══ RECORDS PROVIDED

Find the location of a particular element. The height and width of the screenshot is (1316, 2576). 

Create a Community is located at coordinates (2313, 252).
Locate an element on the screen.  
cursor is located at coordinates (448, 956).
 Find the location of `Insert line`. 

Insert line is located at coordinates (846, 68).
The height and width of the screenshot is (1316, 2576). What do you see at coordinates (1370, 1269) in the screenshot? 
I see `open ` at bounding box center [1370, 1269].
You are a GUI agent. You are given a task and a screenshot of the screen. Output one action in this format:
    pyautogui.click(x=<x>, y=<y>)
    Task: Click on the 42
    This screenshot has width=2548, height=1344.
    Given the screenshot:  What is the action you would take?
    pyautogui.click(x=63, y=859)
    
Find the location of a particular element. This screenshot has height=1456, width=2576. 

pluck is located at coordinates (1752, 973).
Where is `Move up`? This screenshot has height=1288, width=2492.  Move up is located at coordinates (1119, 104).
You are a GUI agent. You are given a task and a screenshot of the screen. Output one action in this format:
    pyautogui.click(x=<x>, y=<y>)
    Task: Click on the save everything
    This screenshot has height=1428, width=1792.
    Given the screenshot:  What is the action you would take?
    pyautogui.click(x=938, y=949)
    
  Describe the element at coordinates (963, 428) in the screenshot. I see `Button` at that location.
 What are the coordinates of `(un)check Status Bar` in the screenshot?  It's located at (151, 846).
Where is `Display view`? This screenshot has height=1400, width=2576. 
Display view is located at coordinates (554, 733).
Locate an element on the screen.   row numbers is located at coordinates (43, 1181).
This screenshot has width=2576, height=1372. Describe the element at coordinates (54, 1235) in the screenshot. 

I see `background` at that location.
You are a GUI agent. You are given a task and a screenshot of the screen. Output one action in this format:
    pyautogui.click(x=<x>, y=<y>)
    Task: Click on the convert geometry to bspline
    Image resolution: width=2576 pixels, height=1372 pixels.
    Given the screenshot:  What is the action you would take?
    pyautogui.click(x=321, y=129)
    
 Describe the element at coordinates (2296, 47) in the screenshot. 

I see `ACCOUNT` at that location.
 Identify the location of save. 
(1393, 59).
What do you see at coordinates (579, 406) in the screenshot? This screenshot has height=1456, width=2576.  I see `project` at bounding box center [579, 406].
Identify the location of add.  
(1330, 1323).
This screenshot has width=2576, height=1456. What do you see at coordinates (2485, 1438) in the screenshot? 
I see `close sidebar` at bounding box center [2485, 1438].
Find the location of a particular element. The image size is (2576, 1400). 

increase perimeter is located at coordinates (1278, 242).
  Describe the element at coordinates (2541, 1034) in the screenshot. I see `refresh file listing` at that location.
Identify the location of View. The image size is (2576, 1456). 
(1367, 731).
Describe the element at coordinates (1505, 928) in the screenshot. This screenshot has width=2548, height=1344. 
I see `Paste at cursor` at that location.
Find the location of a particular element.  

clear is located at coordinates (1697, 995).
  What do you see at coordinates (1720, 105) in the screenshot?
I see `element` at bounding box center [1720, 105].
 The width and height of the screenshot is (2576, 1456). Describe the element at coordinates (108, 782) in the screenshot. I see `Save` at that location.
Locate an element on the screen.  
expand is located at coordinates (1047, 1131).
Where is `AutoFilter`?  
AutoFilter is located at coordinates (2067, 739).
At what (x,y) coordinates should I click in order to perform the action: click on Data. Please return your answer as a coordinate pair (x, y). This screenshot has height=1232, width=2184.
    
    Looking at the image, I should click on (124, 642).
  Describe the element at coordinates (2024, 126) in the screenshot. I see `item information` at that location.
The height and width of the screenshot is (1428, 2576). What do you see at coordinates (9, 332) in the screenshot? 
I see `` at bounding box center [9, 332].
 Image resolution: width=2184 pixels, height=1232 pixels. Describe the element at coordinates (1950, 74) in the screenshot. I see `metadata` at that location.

════

§ INSTRUCTION: Reproduce every line of the entries above, word for word and without any changes.

§ THE ANSWER:
Find the location of a particular element. The height and width of the screenshot is (1316, 2576). 

Create a Community is located at coordinates (2313, 252).
Locate an element on the screen.  
cursor is located at coordinates (448, 956).
 Find the location of `Insert line`. 

Insert line is located at coordinates (846, 68).
The height and width of the screenshot is (1316, 2576). What do you see at coordinates (1370, 1269) in the screenshot? 
I see `open ` at bounding box center [1370, 1269].
You are a GUI agent. You are given a task and a screenshot of the screen. Output one action in this format:
    pyautogui.click(x=<x>, y=<y>)
    Task: Click on the 42
    This screenshot has width=2548, height=1344.
    Given the screenshot:  What is the action you would take?
    pyautogui.click(x=63, y=859)
    
Find the location of a particular element. This screenshot has height=1456, width=2576. 

pluck is located at coordinates (1752, 973).
Where is `Move up`? This screenshot has height=1288, width=2492.  Move up is located at coordinates (1119, 104).
You are a GUI agent. You are given a task and a screenshot of the screen. Output one action in this format:
    pyautogui.click(x=<x>, y=<y>)
    Task: Click on the save everything
    This screenshot has height=1428, width=1792.
    Given the screenshot:  What is the action you would take?
    pyautogui.click(x=938, y=949)
    
  Describe the element at coordinates (963, 428) in the screenshot. I see `Button` at that location.
 What are the coordinates of `(un)check Status Bar` in the screenshot?  It's located at (151, 846).
Where is `Display view`? This screenshot has height=1400, width=2576. 
Display view is located at coordinates (554, 733).
Locate an element on the screen.   row numbers is located at coordinates (43, 1181).
This screenshot has width=2576, height=1372. Describe the element at coordinates (54, 1235) in the screenshot. 

I see `background` at that location.
You are a GUI agent. You are given a task and a screenshot of the screen. Output one action in this format:
    pyautogui.click(x=<x>, y=<y>)
    Task: Click on the convert geometry to bspline
    Image resolution: width=2576 pixels, height=1372 pixels.
    Given the screenshot:  What is the action you would take?
    pyautogui.click(x=321, y=129)
    
 Describe the element at coordinates (2296, 47) in the screenshot. 

I see `ACCOUNT` at that location.
 Identify the location of save. 
(1393, 59).
What do you see at coordinates (579, 406) in the screenshot? This screenshot has height=1456, width=2576.  I see `project` at bounding box center [579, 406].
Identify the location of add.  
(1330, 1323).
This screenshot has width=2576, height=1456. What do you see at coordinates (2485, 1438) in the screenshot? 
I see `close sidebar` at bounding box center [2485, 1438].
Find the location of a particular element. The image size is (2576, 1400). 

increase perimeter is located at coordinates (1278, 242).
  Describe the element at coordinates (2541, 1034) in the screenshot. I see `refresh file listing` at that location.
Identify the location of View. The image size is (2576, 1456). 
(1367, 731).
Describe the element at coordinates (1505, 928) in the screenshot. This screenshot has width=2548, height=1344. 
I see `Paste at cursor` at that location.
Find the location of a particular element.  

clear is located at coordinates (1697, 995).
  What do you see at coordinates (1720, 105) in the screenshot?
I see `element` at bounding box center [1720, 105].
 The width and height of the screenshot is (2576, 1456). Describe the element at coordinates (108, 782) in the screenshot. I see `Save` at that location.
Locate an element on the screen.  
expand is located at coordinates (1047, 1131).
Where is `AutoFilter`?  
AutoFilter is located at coordinates (2067, 739).
At what (x,y) coordinates should I click in order to perform the action: click on Data. Please return your answer as a coordinate pair (x, y). This screenshot has height=1232, width=2184.
    
    Looking at the image, I should click on (124, 642).
  Describe the element at coordinates (2024, 126) in the screenshot. I see `item information` at that location.
The height and width of the screenshot is (1428, 2576). What do you see at coordinates (9, 332) in the screenshot? 
I see `` at bounding box center [9, 332].
 Image resolution: width=2184 pixels, height=1232 pixels. Describe the element at coordinates (1950, 74) in the screenshot. I see `metadata` at that location.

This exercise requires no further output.